If you should experience an EAMC, the best solution is to perform a gentle, passive stretch of the affected muscle. Do not attempt to walk or run it off. Slow, passive stretching will act to restore nerve balance to the muscle by increasing the activity of the GTO, while simultaneously minimizing that of the muscle spindle. Stretching increases tension in the tendon, which is sensed by the GTO.
The result is a relaxation of the contracted muscle and a breaking of the muscle cramp. For example, in the case of the swimmer mentioned earlier, to stretch the gastrocnemius he or she may perform a standard calf stretch while pushing against a wall or use a stretching strap or cord to pull the foot up toward the shin. To accentuate the stretch, it is important that the knee remain straight, since as mentioned this muscle crosses the knee joint.
The best way to control and prevent EAMC’s is to begin a regimented stretching routine. It may be beneficial to perform dynamic stretches after a brief warmup at the beginning of the exercise session or workout. Dynamic stretches involve using functional movements such as lunging, squatting and reaching and can be used to simultaneously train balance and core stability while sensitizing the muscles in preparation for exercise. In fact, dynamic stretches if performed correctly, may actually serve as a warm-up in themselves.

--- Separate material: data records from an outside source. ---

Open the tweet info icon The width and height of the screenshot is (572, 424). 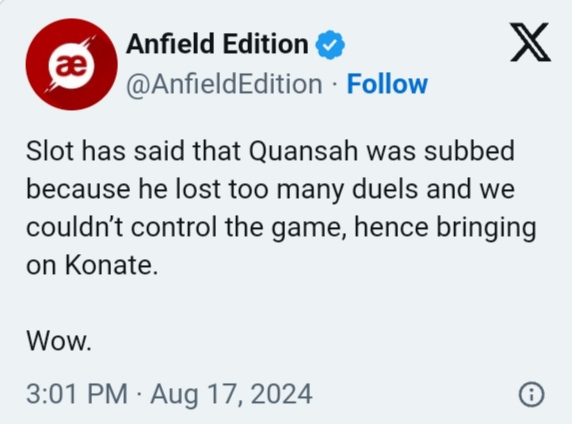click(532, 394)
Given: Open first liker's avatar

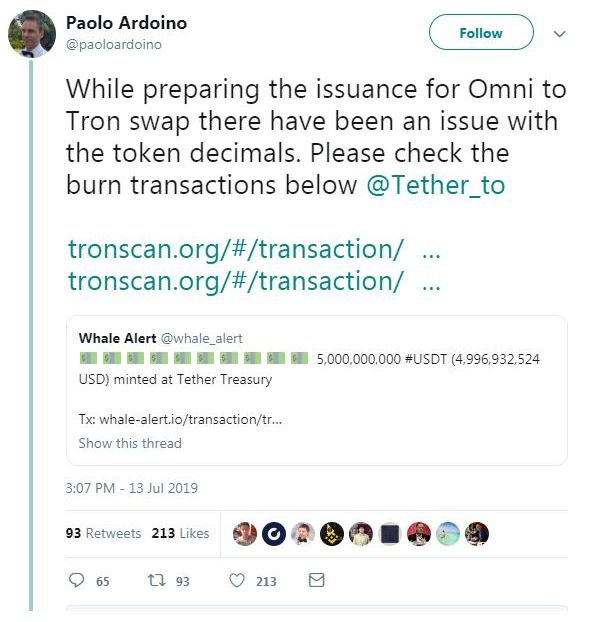Looking at the screenshot, I should [x=245, y=534].
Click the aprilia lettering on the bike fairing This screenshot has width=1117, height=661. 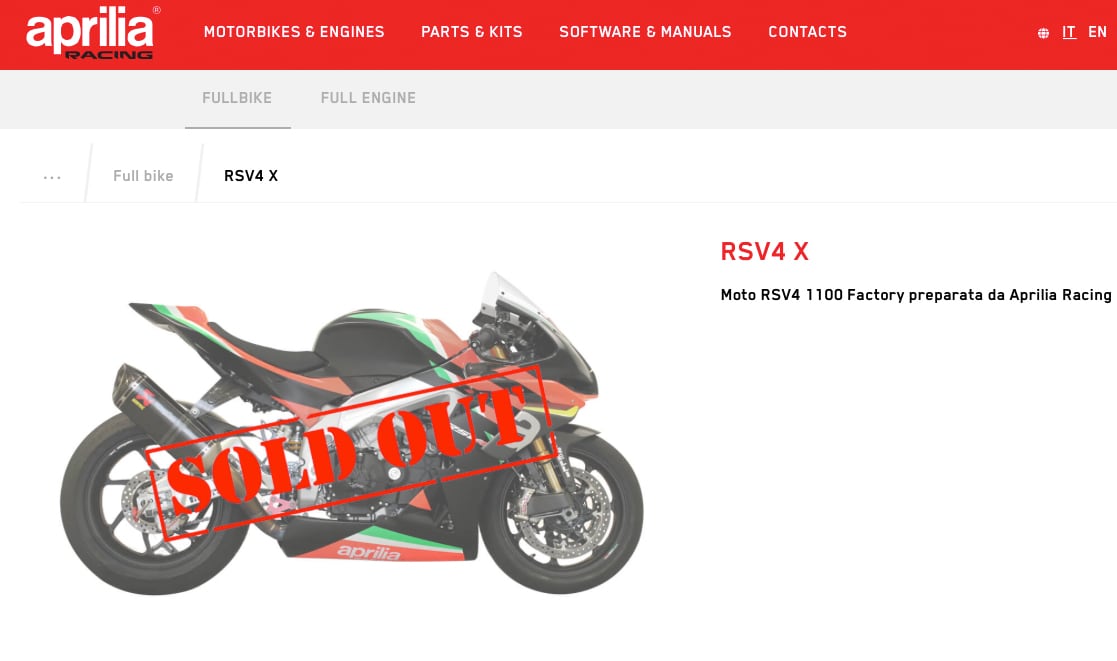(x=369, y=551)
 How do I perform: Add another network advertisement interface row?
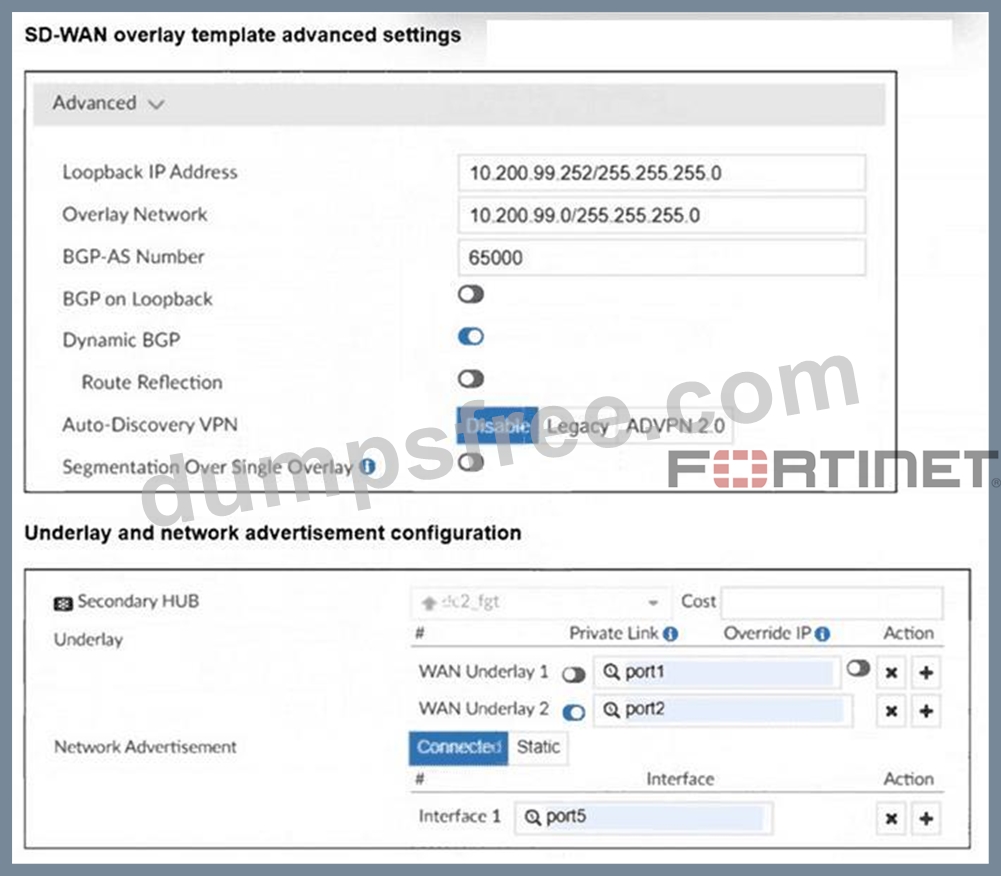pyautogui.click(x=926, y=818)
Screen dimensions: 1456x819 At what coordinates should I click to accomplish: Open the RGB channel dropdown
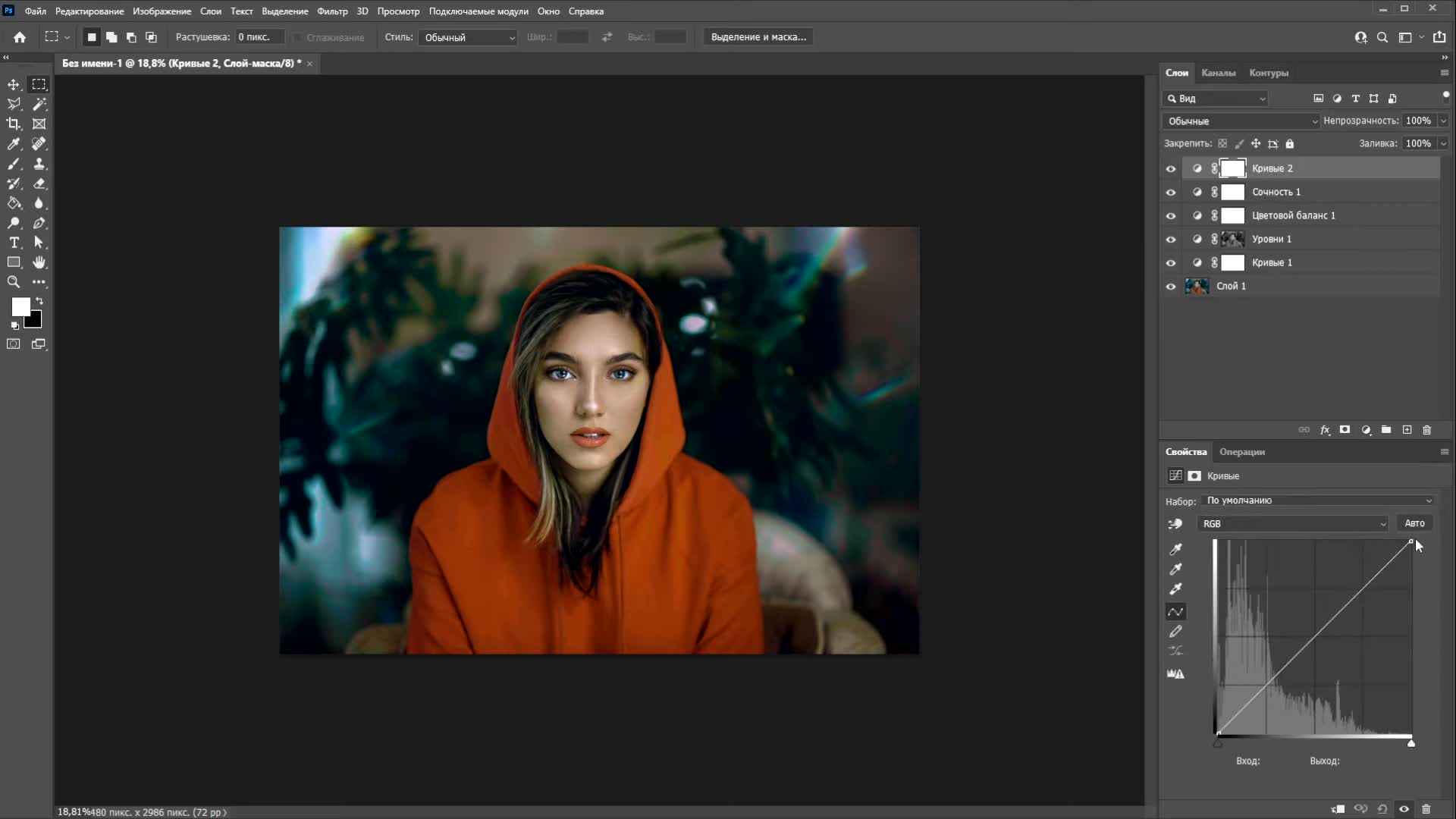(x=1293, y=524)
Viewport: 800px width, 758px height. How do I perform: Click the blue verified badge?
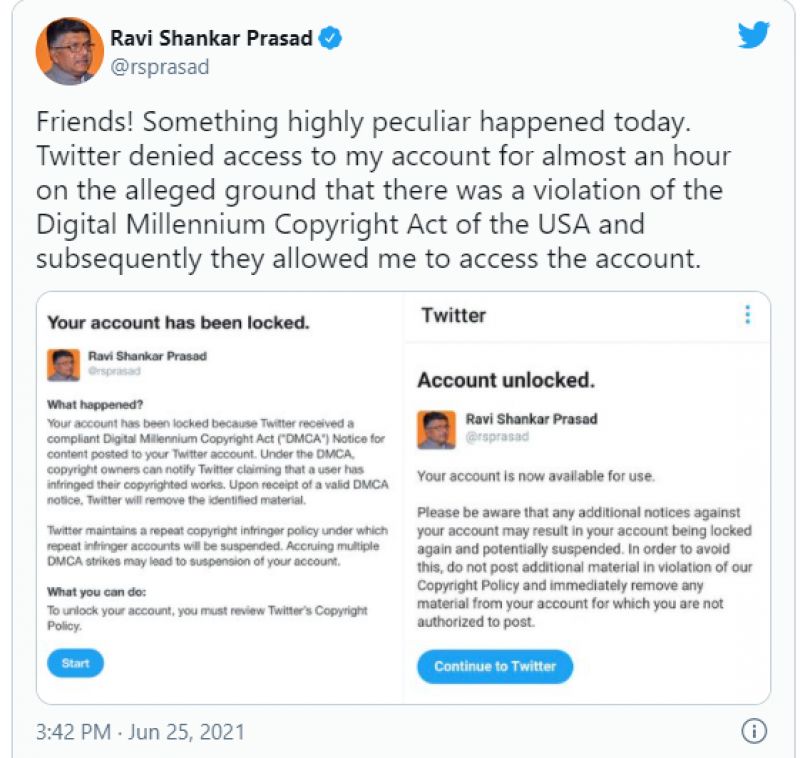[330, 40]
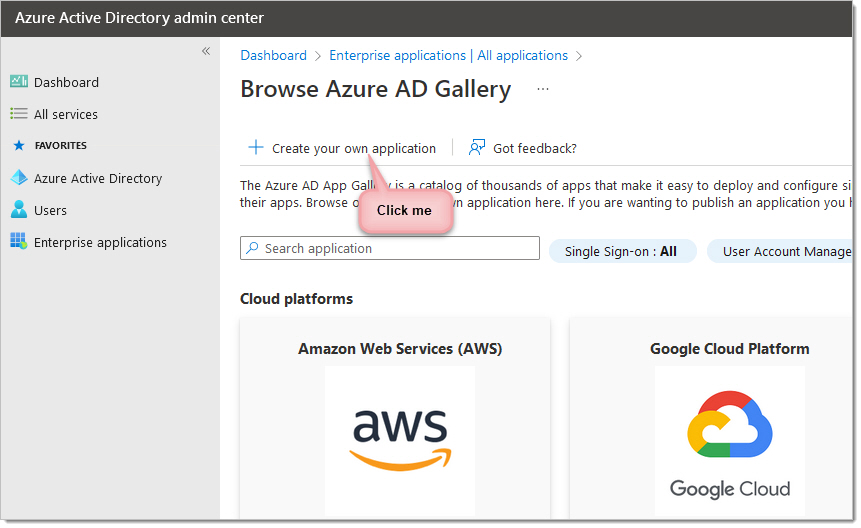Open Azure Active Directory from sidebar
Screen dimensions: 861x528
coord(98,178)
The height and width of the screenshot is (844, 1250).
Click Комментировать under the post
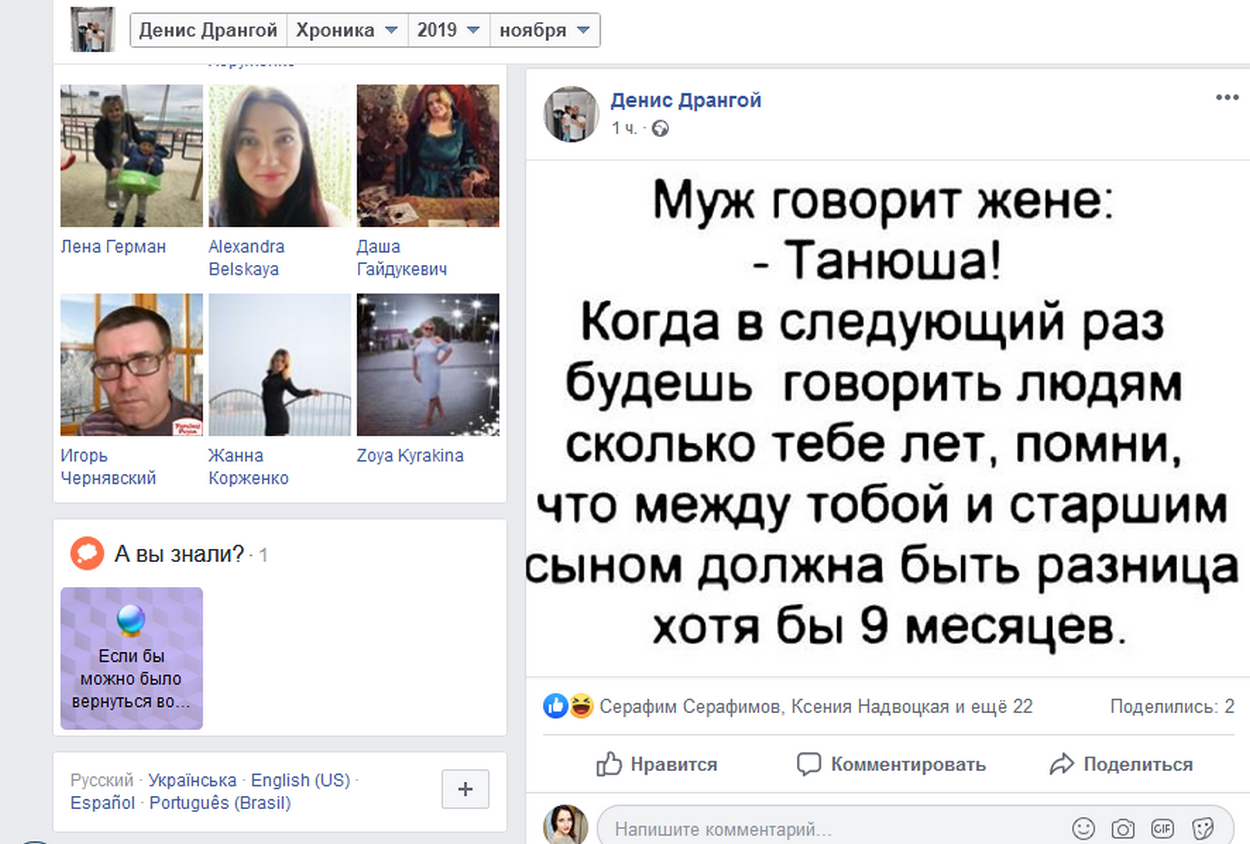(x=891, y=764)
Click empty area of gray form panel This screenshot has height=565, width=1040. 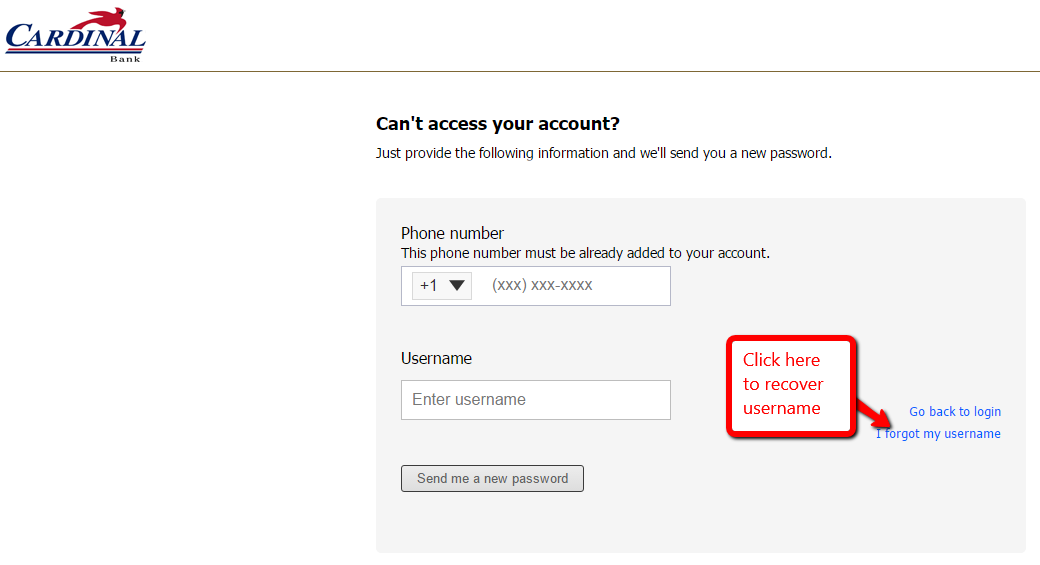pos(829,504)
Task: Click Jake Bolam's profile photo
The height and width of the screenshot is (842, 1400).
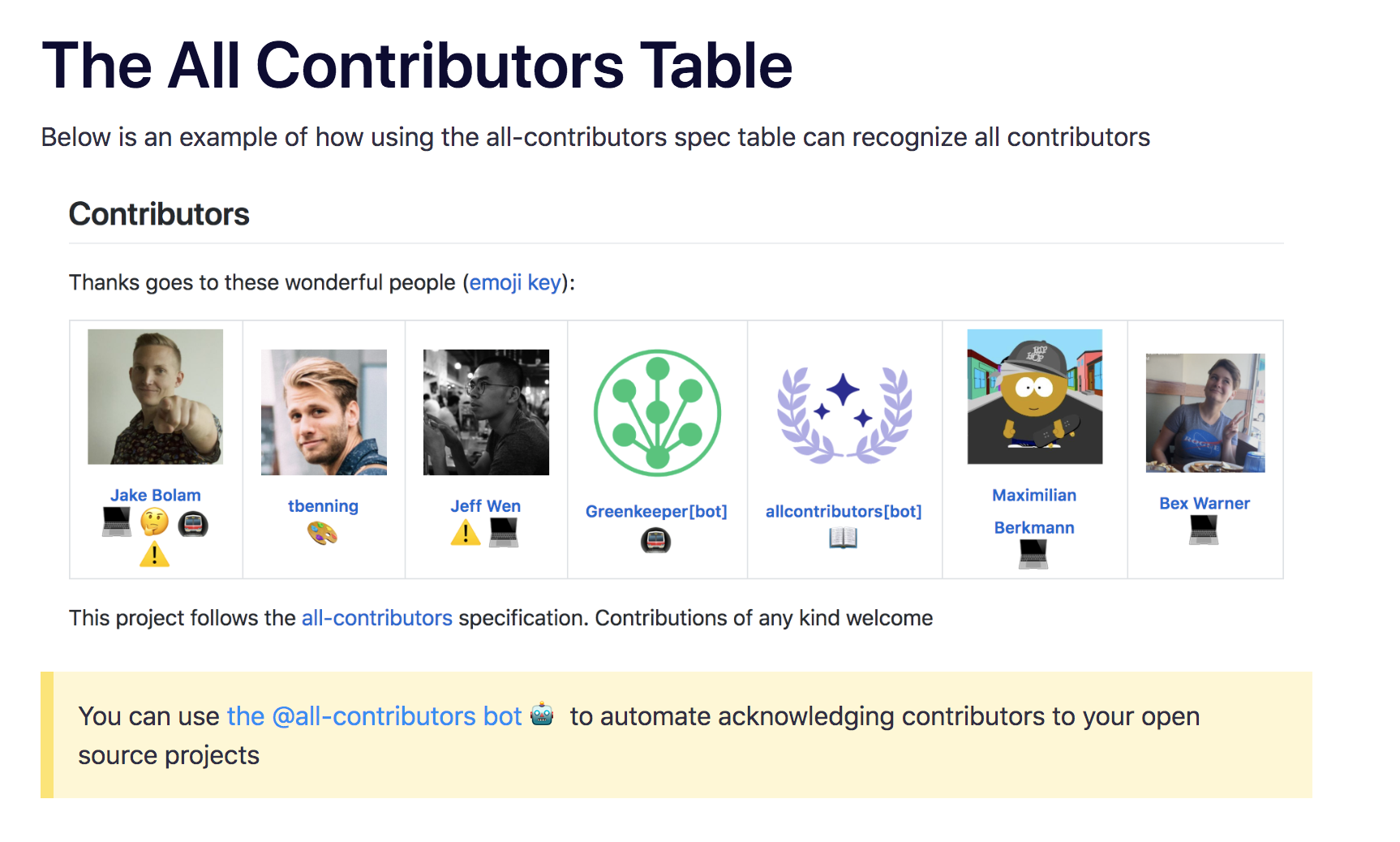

Static stretching may be more effective at the end of the exercise session as part of the cool down, as the muscles will be warm and more pliable. The best long-term solution to control EAMC’s however is to restore muscle balance throughout the body by combining stretching with a well-designed functional strength training routine -concentrating specifically on core stability.
In conclusion, muscle cramping is a complex condition and this article has hopefully provided the reader with a new perspective on the scientific relationship between exercise and muscle cramping. The fact that cramps occur most often in the situations described make this model a very plausible and practical one. It is hoped that this information will assist the casual exerciser and professional athlete alike in understanding and dealing with exercise related muscle cramps.